よくある目の病気
第83回 星状硝子体症 (せいじょう しょうしたいしょう)
前回と今回は硝子体に関係する病気を取り上げています。
※参天製薬HPより転載
星状硝子体症 (asteroid hyalosis) は、硝子体の変性疾患です。
60歳以上の高齢者にみられることが多く、片眼性であることが多く、非炎症性の疾患です。
顕微鏡で硝子体を観察すると、キラキラとした混濁がみられます(下図)。
※「眼科診療プラクティス」より引用
【症例】
81歳男性。糖尿病と高血圧がある。
左眼に星状硝子体症を認める(上の眼底写真では白いモヤ状の混濁として写っている)。
右眼は加齢黄斑変性があり、治療中。
両眼に白内障があり、白内障手術を受けた。現在の左眼視力は1.5。
星状硝子体症による自覚症状はない。
54歳男性。高血圧と高脂血症がある。
左眼に2か月程前から丸い点のようなものがたくさん飛んでいるのが見え出した。
眼底検査にて、星状硝子体症を認めた(上の眼底写真では黄白色の混濁として写っている)。
矯正視力は1.5である。
【症状】
軽度から中等度の混濁では自覚症状はほぼ出ません。
星状体 (asteroid body) の増加や後部硝子体剥離(第82回参照)によって硝子体内にある粒子の密度が増すと混濁が強くなり、飛蚊症を訴えたり、視力が低下する場合もあります。
【原因】
原因は不明です。糖尿病、高血圧、動脈硬化、痛風、遠視などに合併しておこりやすいと言われています。

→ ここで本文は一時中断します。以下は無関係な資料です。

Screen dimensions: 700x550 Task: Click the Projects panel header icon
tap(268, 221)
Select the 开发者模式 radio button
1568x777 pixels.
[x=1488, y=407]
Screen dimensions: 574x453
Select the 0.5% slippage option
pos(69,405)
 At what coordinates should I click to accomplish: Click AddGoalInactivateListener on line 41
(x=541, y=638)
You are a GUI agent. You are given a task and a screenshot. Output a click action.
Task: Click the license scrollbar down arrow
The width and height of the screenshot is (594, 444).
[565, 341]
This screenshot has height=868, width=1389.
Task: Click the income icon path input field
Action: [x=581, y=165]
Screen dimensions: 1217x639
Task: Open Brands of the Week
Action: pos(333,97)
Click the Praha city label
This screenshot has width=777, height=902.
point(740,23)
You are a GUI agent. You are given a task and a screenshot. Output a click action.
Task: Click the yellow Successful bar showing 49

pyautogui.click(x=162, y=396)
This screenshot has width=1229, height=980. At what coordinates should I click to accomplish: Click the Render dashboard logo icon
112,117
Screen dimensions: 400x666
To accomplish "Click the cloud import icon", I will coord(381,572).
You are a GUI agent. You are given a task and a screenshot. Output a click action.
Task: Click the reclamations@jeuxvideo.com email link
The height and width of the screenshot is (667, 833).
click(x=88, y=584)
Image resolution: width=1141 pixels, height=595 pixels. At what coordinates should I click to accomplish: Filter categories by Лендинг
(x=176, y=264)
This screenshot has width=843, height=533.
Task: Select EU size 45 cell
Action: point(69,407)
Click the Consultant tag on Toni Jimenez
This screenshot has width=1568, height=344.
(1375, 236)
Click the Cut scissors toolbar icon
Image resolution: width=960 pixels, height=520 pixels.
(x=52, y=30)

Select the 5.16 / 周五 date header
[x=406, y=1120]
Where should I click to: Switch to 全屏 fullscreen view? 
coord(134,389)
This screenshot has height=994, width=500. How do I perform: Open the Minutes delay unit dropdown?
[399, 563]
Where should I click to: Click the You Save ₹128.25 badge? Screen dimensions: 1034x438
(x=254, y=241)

キラキラ光る星状体の主成分は、カルシウムを含んだ脂質と言われています。星状体は硝子体のコラーゲン線維内に付着しています。似た疾患である閃輝性硝子体融解の場合は、キラキラ物質(=コレステロールの結晶)が硝子体線維に沈着しておらず、硝子体下方に沈殿してきます。
【治療】
基本的には無害ですので特に治療は必要ありません。経過観察で様子をみます。
視力低下をきたすほど混濁が強くなれば、硝子体切除術を行う場合がありますが、一般的には他の眼底疾患の治療で同時に除去する場合以外、単独で手術を行うことは稀です。